I entered my secret in the below format and called it SQLWATCH_CONNECTION_STRING. For some reason you have to have the server in the connection string for it to parse properly.

Server=tcp:localhost,1443;Initial Catalog=sqlwatch;User ID=sa;Password={A PASSWORD};Trusted_Connection=True;Encrypt=False;

To get the action to work with a local Docker container I changed the action to be the below. Note that for some reason the server name has to be in both the connection string and the action itself if deploying to a local instance. I have tested this to confirm.

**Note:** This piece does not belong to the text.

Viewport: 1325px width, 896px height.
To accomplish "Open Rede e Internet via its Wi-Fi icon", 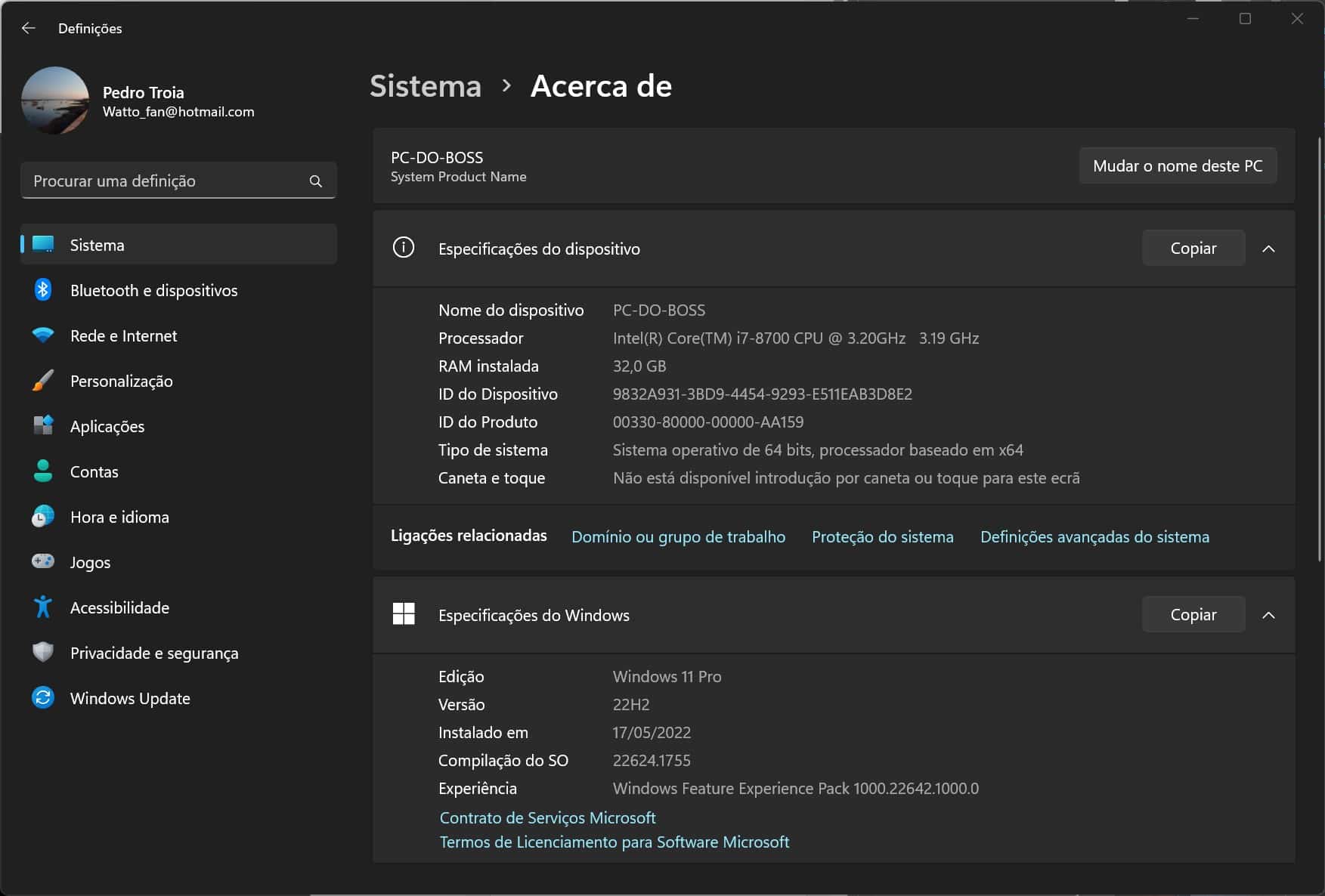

      - name: Azure SQL Deploy
        uses: Azure/sql-action@v1
        with:
          # Name of the SQL Server
          server-name: 'localhost,1443'
          # The connection string, including authentication information, for the SQL Server database.
          connection-string: '${{ secrets.SQLWATCH_CONNECTION_STRING }}'
          # Path to the SQLWATCH dacpac file
          dacpac-package: 'sqlwatch.dacpac'
          # In case DACPAC option is selected, additional SqlPackage.exe arguments that will be applied. When SQL query option is selected, additional sqlcmd.exe arguments will be applied.
          arguments: '/p:IncludeCompositeObjects=true'   

After I committed this change the workflow completed successfully as you can see below.

Completed workflow

Example

You can see an example of this in my version of the SQLWATCH repository called sqlwatchGHA. I cloned it from the original SQLWATCH repository. You can find my version of it here.

In addition, the original SQLWATCH repository can be found here. Use this one if you wish to fork or clone the SQLWATCH repository. Mine is public to show this demo only.

Alternatives

In reality, you have alternative options for doing the above.

For example, you could create a workflow for the 2_6 branch instead and use the dacpac that is already there for deployments. Instead of doing a build. However, that would mean having a workaround for the potential collation issue.

As I said above, you can also run sqlpackage instead of the ‘Azure SQL Deploy’ Action as well. In fact, I have done this before in GitHub Actions. However, I wanted to get the Action to work for this post.

Another option is to deploy to virtual machines or containers in the cloud instead.

Some of you will want to do this within an editor instead of inside GitHub itself. For example, using Visual Studio Code with a local copy of the repository. With this in mind, there are various extensions you can use to make editing the yaml files easier. Like the one here.

Of course, the above is a basic introduction. You can expand on this example.

Final word

I hope this basic guide to on how to deploy SQLWATCH to SQL Server using GitHub Actions is useful.

Of course, I realise for a lot of you this will be the first time you have seen GitHub Actions. Feel free to use this post as a starting point. If you have any questions or comments feel free to reach out to me.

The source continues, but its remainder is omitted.